The Swedish Data Protection Authority responded Monday to what it said were many questions about personal data transfers to the U.S. It noted that the 2023 EU-U.S. data privacy framework (DPF) permits trans-Atlantic data flows. A key factor underlying the European Commission's adequacy decision that permits such data transfers was the creation of the U.S. Privacy and Civil Liberties Oversight Board (PCLOB).

The Danish Data Protection Agency and the Danish Agency for Digitalization announced the opening of a second round of applications to their AI regulatory sandbox. The sandbox provides companies with access to free guidance on the General Data Protection Regulation and risk classification under the EU AI Act.

The U.K. Information Commissioner's Office (ICO) Monday announced investigations into how three social media and video-sharing platforms use children's personal data. It's probing how TikTok uses personal data of teens 13 to 17 years old to make recommendations to them, and how Reddit and Imgur assess the age of child users.
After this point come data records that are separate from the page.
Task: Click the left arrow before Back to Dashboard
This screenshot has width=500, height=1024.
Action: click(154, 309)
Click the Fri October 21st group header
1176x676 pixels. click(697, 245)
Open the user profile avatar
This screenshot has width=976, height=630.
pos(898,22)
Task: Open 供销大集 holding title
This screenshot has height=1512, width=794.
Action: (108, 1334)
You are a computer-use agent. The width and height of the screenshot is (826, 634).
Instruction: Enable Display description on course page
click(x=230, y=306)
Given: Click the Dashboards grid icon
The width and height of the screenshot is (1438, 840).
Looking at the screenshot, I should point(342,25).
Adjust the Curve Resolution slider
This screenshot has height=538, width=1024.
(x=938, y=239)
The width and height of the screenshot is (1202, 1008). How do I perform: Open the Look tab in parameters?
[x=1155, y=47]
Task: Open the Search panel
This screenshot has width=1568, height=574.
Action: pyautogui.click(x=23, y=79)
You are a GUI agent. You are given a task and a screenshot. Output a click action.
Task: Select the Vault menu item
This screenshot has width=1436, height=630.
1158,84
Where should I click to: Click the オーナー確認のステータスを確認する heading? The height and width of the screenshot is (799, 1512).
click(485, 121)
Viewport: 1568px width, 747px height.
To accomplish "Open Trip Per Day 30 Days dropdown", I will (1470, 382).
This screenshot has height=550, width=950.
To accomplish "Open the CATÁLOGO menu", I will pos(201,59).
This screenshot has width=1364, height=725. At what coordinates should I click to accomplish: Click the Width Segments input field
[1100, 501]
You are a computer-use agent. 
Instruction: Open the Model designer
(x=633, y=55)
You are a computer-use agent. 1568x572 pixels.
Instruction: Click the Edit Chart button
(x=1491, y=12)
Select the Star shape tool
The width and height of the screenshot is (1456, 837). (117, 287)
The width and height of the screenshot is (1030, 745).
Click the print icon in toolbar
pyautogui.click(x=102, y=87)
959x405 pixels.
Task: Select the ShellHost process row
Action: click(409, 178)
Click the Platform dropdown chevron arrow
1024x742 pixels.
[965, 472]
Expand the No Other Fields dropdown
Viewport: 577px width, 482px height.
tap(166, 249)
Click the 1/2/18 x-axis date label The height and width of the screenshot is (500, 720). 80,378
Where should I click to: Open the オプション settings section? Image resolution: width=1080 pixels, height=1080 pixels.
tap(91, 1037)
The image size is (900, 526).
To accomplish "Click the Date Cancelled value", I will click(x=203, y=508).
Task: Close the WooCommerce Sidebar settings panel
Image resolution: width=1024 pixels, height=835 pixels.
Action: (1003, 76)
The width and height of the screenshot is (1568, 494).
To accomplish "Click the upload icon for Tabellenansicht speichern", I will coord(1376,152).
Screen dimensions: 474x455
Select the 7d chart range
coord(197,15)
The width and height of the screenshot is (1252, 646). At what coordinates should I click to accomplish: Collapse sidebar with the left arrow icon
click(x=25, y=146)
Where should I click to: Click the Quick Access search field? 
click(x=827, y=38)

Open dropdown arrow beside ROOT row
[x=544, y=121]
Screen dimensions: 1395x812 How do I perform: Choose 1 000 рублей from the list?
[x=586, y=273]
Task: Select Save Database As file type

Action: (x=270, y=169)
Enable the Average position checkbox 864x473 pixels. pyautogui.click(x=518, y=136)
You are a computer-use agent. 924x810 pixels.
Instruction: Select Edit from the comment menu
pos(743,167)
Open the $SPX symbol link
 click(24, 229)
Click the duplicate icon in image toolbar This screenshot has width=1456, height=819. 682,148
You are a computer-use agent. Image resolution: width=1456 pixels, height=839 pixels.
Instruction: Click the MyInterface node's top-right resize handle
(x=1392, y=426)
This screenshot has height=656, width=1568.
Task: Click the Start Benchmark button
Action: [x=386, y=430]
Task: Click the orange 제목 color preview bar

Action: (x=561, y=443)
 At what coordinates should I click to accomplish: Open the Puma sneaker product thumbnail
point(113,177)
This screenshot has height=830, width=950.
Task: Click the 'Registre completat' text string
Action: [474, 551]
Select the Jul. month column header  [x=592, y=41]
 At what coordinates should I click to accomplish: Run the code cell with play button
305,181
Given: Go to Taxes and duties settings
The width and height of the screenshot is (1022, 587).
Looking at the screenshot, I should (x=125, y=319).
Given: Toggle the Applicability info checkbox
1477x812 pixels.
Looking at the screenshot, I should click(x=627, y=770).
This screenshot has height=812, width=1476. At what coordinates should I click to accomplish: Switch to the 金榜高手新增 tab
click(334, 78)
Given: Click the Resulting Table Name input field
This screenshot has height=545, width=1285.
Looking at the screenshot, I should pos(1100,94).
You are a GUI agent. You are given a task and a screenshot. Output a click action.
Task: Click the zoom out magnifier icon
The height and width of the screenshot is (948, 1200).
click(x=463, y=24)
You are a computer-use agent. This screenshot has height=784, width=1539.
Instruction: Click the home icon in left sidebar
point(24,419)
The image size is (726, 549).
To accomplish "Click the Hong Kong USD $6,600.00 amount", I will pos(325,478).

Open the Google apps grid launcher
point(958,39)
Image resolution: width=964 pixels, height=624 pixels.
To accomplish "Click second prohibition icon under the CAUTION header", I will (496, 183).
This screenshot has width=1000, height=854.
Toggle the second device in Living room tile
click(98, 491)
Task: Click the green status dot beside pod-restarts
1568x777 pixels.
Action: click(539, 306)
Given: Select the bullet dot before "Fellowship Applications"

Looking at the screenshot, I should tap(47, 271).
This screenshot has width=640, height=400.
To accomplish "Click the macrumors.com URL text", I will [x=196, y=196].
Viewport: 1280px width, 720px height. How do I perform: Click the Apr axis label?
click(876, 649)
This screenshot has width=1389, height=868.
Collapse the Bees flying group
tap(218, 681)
CNIL’s compliance unit for connected vehicles will turn its focus to dashcams, the French data protection regulator said Wednesday. CNIL said it had received much correspondence on the lack of a specific legal framework for these on-board cameras, which may infringe the privacy rights of those filmed, it said.

European privacy law changes might be needed to address legal uncertainty related to interplay between Europe’s AI Act and the General Data Protection Regulation (GDPR), said the European Parliamentary Research Service in a report released Wednesday.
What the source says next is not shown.